Well now, I would expect that alien abduction would have some sort of objective proof. Aliens are not, after all, supposed to be creator deities, are they?
However, if, say, fifty or sixty people witnessed an alien abduction, and they all told the same story, and they weren't all members of the 'Heaven's Gate" group, I might think about taking it a little seriously.
My claim here isn't that "Intelligent Design" (i.e., God) is provable by empirical means. It's not. My problem is that for some reason those who insist that there can't BE a God, even though you can't prove that there can't be one for the same reasons you can't prove that there is one,..and therefore anybody who believes that there is, or might be, shouldn't be allowed to practice science and examine the universe through scientific means: that somehow one of the qualifications for scientists is that they take the same untenable position on the other side of this issue that you insist cannot be taken on the 'yeah, there is one' issue.
I am not arguing that one can simply say "God did it" and call it good. Science is about examining the processes of the universe, whether God did it or not. The only thing that ID folks can say is 'yeah, God did it...now let's find out how," and their results and examinations will be precisely the same as those scientists who leave God out of it.
Those who attempt to prove God aren't going to be able to do it.
And those who insist that because there IS no God that nobody who believes in one should be allowed anywhere near scientific examinations of anything are projecting. They are committing the same fallacy that they accuse the ID believers of committing.
And they will end up pulling a Fred Hoyle; so afraid that some discovery might just support the idea of ID that they refuse to accept facts; real, empirical, objective, facts.
The Big Bang MIGHT support a Creator...but then, it might not, too. Now me, I figure that if there is a Creator God, the Big Bang would be a pretty efficient way to start everything up.
Or not. Doesn't matter. Science is about investigating what happened and how things work, not 'who did it."
ID believers will ALWAYS be able to 'kick the can down the road." that is, if we end up finding a cause for the Big Bang that does not necessarily involve God, well then, what (or who) caused THAT cause?
Those who are so convinced that God does not exist will view every new discovery with a 'Fred Hoyle" eye...anything that they think theists MIGHT be able to use to say "God did that..." must be incorrect.
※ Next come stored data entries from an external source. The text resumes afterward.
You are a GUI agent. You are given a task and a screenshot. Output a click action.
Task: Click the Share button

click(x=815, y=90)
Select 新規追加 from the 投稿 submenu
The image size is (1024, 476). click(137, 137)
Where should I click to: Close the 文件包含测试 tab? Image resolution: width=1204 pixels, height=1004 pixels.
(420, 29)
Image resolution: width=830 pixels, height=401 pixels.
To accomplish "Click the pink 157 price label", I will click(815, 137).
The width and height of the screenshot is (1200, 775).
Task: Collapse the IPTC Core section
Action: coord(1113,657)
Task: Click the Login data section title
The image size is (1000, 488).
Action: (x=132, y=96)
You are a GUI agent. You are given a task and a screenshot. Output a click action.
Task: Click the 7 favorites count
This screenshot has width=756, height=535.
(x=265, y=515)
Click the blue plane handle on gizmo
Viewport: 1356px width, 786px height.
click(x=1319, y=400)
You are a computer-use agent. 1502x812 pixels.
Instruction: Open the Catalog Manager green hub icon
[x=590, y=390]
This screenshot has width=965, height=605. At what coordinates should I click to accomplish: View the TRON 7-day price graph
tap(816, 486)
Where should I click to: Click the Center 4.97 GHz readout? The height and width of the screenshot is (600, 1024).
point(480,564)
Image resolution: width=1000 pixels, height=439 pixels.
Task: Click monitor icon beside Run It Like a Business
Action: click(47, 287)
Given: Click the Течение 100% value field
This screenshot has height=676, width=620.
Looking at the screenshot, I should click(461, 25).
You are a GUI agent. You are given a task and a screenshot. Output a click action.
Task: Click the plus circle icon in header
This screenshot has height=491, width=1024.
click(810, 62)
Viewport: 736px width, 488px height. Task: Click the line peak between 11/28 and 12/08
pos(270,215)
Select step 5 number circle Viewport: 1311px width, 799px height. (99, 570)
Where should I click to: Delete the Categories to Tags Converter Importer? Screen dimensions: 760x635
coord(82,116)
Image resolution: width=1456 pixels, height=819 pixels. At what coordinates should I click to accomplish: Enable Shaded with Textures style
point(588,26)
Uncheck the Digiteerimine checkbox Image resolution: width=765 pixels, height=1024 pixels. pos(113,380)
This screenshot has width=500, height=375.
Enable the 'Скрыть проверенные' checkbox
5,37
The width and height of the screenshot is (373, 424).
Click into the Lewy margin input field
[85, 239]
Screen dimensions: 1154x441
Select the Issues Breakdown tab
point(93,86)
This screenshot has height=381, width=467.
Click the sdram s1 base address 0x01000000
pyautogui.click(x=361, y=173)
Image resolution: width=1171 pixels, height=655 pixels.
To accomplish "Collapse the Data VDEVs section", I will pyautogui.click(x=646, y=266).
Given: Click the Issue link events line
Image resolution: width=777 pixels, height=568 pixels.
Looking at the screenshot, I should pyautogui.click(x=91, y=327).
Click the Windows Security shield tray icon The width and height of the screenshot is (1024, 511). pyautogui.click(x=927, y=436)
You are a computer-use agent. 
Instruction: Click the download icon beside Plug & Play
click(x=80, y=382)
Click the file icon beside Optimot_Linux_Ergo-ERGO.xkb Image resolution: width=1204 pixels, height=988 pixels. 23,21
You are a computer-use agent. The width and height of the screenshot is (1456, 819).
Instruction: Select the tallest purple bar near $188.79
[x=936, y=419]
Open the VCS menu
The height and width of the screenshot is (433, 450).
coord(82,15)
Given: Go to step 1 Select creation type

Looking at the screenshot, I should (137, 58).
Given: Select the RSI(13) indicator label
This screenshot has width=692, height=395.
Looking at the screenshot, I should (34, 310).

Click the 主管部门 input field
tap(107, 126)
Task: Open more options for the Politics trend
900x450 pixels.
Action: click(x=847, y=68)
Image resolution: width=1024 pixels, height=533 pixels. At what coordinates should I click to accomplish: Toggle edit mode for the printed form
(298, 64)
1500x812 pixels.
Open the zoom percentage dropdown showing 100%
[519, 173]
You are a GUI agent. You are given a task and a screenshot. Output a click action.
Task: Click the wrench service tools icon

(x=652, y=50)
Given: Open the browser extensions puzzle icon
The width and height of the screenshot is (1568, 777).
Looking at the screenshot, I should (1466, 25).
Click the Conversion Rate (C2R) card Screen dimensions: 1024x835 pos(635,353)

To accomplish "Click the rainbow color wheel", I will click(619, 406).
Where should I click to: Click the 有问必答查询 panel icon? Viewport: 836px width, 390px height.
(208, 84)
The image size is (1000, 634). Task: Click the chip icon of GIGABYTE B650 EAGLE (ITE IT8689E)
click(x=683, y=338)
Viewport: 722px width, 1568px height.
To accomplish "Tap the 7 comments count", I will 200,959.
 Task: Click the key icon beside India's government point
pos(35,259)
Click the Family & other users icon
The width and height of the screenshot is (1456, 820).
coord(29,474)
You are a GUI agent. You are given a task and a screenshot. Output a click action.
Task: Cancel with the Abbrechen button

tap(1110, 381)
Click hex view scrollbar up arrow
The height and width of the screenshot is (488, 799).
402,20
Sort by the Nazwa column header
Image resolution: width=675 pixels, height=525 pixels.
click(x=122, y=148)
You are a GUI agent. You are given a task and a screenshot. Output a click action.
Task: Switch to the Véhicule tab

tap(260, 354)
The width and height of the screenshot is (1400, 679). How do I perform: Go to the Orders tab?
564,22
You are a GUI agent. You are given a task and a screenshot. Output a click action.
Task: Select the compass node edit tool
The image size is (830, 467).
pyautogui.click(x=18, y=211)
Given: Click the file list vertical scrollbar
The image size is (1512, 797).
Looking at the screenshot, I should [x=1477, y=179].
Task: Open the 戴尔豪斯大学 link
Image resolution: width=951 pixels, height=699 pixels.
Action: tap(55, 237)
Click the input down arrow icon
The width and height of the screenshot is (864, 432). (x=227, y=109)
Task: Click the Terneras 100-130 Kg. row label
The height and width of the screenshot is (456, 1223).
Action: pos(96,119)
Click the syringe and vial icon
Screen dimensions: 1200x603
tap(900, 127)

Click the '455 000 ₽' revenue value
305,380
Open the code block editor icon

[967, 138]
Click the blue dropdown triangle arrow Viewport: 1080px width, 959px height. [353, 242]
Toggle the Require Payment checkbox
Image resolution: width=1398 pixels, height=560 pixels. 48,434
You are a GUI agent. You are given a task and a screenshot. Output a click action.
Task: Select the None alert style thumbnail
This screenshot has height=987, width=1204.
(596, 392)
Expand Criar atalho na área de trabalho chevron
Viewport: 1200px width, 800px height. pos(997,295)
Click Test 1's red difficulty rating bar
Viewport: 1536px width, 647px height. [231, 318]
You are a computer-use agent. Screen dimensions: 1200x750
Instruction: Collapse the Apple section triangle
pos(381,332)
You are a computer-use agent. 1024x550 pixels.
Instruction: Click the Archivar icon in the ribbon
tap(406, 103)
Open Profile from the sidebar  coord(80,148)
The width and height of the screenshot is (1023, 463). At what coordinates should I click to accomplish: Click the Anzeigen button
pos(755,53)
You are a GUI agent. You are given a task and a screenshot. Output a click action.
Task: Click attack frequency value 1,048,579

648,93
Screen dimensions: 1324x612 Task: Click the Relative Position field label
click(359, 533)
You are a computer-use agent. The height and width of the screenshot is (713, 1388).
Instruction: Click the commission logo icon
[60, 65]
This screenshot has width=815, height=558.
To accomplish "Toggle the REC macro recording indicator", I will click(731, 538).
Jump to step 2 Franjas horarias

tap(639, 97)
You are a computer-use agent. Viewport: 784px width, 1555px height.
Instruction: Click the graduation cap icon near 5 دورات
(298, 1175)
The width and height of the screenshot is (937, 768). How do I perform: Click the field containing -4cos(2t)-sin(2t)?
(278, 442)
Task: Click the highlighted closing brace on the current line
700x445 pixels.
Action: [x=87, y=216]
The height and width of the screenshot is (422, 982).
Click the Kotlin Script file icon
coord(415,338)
Not because the science behind it is wrong, but because since God does NOT exist, then nothing that even seems to support that idea can possibly be true.
Fred Hoyle.
I suggest that you are being just as irrational in your insistence that there is no God, and because there cannot be one, nobody who believes in one should examine any part of the universe through science. I could say the same about those who insist that there cannot be a God; they are, in fact, more likely to screw up their data and the science than believers. Believers may leave God out of the science (as they should) but they are ALSO not likely to pull a Fred Hoyle. That level of atheist (the ones who are 'strong' atheists, claiming that there cannot be a God) is a lot more likely to get tunnel vision and to not accept data that messes with their world view.
I will say this...or rather, repeat this, since you seem to keep missing it in all my posts; Intelligent Design is a religious position. It belongs in church.
So does the idea that there cannot be a God. Neither idea belongs in astrophysics or geology or whatever field of science is under discussion, because one cannot prove either position empirically.